====== EXTRACT TO READ

When Trippin Green came around, it was around until it sold out – about 3 hours. It was never an ongoing thing. It came, it was gone and you wouldn’t see it again for 6 months and I don’t think I was ever able to get more than 10 grams at a time.
Back to Worm. We had some of that Trippin Green come in about 4 months after Worm got there and he was starting to loosen up some. One night after he’d consumed a few drinks he decided he was ready to give some of that devil weed a try. I’m sorry to say I wasn’t there.
I got back from wherever I’d been and was kicking back in my room smoking dope and listening to music when Greg barged in. “Well, we finally got that motherfucker high, Lane.”
“Really?” He could only be talking about one person. “How’d that go?” I was genuinely interested because Worm could pull some off the wall shit when he wanted to.
“Welp, we fired up a bowl and he came over and joined in. He only took about 3 tokes before his lungs blowed out and then he went and laid up in his bunk and started reading. That’s all he done for four solid hours was read. And check this shit out – he was reading the Bible.”

============

REQUIRED TASK → In the passage about Worm and the Trippin Green, what was Worm reading after he smoked?

====== SOURCE EXCERPT

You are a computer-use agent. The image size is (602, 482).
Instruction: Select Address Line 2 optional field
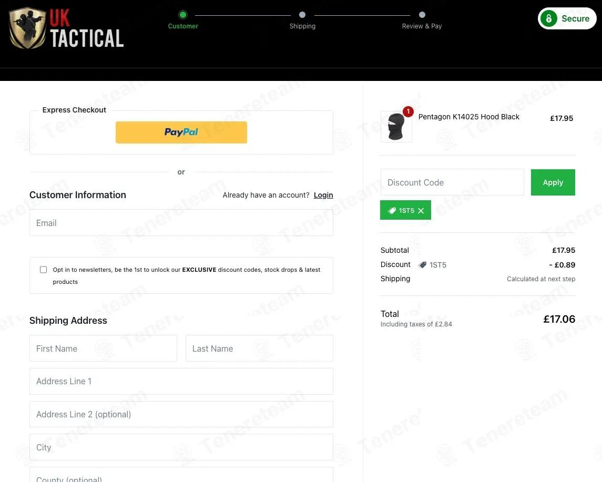click(181, 415)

============

RESPONSE TO THE TASK → The Bible.